Autonomy founder Mike Lynch has unearthed an HP report which he claims proves the vendor only had itself to blame for the infamous $8.8bn (£5.5bn) write-down of its acquisition of his company.
In November 2012, HP accused Autonomy of accounting misrepresentations - which prompted the write-down - and since, the duo has been locked in a war of words.
The document, which was commissioned by HP chief executive Meg Whitman and submitted to court by the firm's lawyers, was filed earlier this month but was "buried in a mass of documents... used to divert press attention", according to Lynch.

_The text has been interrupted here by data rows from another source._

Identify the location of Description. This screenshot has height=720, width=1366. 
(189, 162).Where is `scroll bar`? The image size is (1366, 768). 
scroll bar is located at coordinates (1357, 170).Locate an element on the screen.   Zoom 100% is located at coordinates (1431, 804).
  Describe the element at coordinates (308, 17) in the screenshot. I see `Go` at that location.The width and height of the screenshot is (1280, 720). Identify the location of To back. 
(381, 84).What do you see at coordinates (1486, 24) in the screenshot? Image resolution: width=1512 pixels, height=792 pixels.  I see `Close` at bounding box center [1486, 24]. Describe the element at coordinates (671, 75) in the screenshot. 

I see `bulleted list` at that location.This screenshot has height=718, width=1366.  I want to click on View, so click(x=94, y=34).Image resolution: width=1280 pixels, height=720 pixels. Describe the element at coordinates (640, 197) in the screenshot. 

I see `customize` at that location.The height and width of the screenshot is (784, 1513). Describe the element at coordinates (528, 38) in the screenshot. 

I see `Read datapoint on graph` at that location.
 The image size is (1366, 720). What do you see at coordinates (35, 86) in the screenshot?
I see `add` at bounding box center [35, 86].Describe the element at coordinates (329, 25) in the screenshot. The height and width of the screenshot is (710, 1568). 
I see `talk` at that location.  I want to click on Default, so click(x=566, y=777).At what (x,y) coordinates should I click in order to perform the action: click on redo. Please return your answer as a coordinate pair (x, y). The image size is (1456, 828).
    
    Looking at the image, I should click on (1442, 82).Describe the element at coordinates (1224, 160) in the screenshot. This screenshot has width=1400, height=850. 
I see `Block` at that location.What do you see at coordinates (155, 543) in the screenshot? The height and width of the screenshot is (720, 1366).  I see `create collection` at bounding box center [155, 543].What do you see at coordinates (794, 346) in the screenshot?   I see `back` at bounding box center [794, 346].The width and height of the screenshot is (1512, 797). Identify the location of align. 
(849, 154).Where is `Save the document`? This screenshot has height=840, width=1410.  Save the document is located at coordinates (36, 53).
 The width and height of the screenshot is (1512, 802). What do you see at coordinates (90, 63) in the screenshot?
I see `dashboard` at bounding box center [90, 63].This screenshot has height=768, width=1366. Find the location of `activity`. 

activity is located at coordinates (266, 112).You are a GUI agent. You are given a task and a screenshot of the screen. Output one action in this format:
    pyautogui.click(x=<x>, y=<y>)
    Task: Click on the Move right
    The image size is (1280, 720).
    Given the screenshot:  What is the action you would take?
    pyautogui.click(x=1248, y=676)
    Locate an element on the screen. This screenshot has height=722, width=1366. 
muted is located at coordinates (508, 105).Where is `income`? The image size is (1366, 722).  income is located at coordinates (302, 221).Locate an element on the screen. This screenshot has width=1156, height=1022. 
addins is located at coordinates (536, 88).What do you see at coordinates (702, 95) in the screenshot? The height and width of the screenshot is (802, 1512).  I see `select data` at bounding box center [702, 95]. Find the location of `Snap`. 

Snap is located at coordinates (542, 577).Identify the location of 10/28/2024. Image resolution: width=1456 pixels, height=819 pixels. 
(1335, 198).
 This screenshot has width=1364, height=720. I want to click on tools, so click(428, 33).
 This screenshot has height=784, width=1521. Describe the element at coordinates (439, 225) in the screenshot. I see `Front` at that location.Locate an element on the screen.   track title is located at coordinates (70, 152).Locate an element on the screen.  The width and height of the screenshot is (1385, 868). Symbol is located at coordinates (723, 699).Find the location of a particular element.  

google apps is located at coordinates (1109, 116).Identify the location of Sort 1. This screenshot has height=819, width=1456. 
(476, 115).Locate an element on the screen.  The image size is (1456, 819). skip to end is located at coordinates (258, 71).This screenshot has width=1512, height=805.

He said the report reveals that it was "HP's aggressive assumptions" which led it to believe it could find $7.4bn "revenue synergies", not material issues with Autonomy's accounting.
"Autonomy's management cannot be held responsible for HP's excessive forecasting of synergies," Lynch said on his blog.
"The write off is due to HP's own recklessness and not due to any accounting improprieties."
He added that the filing proves his company did not wrongly book hardware sales.
"When HP accused the former management of Autonomy of accounting irregularities, it blamed the majority of these on 'hardware booked as software', and claimed that it was unaware that Autonomy was anything other than a software-only company until a 'whistleblower' came forward to point it out," he said.
"However, what this report now proves categorically, is that HP knew about Autonomy's hardware sales well over a year before they made their public accusation."
HP disputed Lynch's claims though, and said in a statement:
"As HP has stated on numerous occasions, when Autonomy management was confronted by HP on the question of their pre-acquisition hardware sales, they repeatedly described them as either ‘appliance sales' or ‘strategic sales' designed to further purchases of Autonomy software.
"HP was not told the truth - that Autonomy's pre-acquisition hardware sales were done with the sole purpose of artificially inflating Autonomy's revenues."